We Are Scientists überraschten viele, und nicht zuletzt sich selbst, mit ihrem 2005 erschienenen Debütalbum With Love And Squalor, das sich dank der Dancefloor-Erfolge Nobody Move, Nobody Get Hurt, It’s A
Hit und The Great Escape sowie neun weiterer Songs, die vom Publikum augenscheinlich mit ähnlicher Begeisterung aufgenommen wurden, allein im UK über 150.000 Mal verkaufte. Zwanzig Monate on the road wurden im Herbst 2006 von einer ausverkauften UK-Tour, einschließlich zwei Auftritten in der Brixton Academy, gekrönt, gefolgt von einer überaus erbaulichen Weihnachtszeit.

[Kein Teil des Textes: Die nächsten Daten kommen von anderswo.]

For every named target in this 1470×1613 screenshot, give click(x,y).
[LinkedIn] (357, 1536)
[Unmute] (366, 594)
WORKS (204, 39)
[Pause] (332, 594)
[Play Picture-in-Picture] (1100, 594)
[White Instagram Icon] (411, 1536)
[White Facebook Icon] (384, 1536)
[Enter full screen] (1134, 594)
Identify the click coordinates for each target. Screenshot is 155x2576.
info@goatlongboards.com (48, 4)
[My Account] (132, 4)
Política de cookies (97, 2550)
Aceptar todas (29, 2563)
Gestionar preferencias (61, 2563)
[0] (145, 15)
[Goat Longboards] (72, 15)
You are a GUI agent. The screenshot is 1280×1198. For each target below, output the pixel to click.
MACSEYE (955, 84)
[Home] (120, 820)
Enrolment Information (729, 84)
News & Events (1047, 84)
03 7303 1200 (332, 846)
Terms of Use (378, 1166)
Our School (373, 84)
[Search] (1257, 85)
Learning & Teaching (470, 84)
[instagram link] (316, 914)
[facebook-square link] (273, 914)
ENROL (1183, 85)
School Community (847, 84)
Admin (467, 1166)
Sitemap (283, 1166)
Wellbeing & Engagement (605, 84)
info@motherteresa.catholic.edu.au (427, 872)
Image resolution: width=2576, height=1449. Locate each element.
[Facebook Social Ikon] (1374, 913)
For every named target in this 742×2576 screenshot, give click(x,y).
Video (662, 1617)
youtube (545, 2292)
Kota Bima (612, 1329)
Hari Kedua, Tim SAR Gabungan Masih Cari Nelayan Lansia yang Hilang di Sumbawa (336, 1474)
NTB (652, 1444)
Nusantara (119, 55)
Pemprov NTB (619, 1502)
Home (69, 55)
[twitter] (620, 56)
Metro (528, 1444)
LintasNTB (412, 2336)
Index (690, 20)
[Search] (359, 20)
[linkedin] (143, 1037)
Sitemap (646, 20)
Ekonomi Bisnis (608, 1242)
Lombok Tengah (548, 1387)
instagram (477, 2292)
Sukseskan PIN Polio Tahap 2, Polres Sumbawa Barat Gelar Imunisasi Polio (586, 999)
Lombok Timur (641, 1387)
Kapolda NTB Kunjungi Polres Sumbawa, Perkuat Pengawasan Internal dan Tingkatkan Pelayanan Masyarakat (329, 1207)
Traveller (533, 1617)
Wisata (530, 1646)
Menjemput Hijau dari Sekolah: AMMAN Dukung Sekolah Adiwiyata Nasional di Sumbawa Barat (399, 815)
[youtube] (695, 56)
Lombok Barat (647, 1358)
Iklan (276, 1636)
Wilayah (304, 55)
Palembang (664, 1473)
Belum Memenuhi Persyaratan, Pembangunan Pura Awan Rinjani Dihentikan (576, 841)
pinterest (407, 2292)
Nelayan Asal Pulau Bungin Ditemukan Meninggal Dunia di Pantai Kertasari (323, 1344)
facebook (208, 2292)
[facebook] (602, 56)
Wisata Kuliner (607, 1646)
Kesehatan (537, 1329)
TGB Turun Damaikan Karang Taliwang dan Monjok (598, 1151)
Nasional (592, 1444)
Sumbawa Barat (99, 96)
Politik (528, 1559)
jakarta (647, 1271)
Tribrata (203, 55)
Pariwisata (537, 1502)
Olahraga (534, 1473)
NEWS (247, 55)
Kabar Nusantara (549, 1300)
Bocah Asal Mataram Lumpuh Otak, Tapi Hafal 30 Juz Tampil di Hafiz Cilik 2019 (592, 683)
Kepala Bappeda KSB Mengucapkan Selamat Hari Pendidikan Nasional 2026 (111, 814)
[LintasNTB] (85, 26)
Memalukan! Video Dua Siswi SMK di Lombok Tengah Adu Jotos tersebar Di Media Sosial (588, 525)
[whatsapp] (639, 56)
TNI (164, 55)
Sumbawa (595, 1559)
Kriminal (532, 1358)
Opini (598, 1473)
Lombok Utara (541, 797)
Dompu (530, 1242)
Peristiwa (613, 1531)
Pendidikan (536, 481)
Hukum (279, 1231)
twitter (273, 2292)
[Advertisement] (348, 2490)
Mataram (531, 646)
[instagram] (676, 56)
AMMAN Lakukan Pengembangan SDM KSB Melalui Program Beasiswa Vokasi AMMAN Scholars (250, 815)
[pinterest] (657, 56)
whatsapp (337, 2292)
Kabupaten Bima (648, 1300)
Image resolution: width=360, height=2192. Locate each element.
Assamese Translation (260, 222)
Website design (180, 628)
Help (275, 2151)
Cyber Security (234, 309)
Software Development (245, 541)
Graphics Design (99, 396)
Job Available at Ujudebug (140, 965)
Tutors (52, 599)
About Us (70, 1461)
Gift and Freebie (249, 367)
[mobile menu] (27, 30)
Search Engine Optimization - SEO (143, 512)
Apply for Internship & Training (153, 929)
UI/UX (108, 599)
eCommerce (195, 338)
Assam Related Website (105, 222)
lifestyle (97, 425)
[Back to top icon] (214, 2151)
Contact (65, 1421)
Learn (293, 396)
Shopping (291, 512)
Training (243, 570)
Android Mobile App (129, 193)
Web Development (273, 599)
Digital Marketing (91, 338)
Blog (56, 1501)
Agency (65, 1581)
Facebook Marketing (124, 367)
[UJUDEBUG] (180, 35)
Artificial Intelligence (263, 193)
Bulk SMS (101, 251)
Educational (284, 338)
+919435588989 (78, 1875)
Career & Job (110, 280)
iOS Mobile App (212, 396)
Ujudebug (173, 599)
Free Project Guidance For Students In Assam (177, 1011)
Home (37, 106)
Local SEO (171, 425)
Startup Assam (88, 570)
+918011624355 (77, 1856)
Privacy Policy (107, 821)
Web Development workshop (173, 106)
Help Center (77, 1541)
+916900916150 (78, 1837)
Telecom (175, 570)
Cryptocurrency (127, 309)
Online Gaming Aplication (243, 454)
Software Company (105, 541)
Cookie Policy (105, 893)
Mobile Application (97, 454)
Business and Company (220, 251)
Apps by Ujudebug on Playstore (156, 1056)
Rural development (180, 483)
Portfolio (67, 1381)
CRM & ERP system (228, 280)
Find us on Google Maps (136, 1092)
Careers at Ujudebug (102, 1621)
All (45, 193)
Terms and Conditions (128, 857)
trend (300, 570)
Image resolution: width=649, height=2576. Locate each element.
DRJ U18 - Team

Das Jahr 2007 verbrachten die Bandmitglieder in Abspeckcamps, Entgiftungseinrichtungen und einer Rennfahrschule, fanden dabei jedoch nebenher genügend Zeit, um ihren Zweitling Brain Thrust Mastery zu schreiben, aufzunehmen und vor Publikum zu erproben. Wäre das W.A.S.-Debüt viel, viel besser und deutlich reifer im Stil gewesen, als es tatsächlich war, und hätten sie danach ein schlappes, langweiliges zweites Album auf den Markt gebracht und wäre Brain Thrust Mastery obendrein ihr drittes Album, hätte die Kritik es als eine ‚Rückkehr zur Bestform’, als ‚vergleichbar mit — und dabei gleich in mehrfacher Hinsicht eine Optimierung von – – ihrem monumentalen Debüt’ gefeiert.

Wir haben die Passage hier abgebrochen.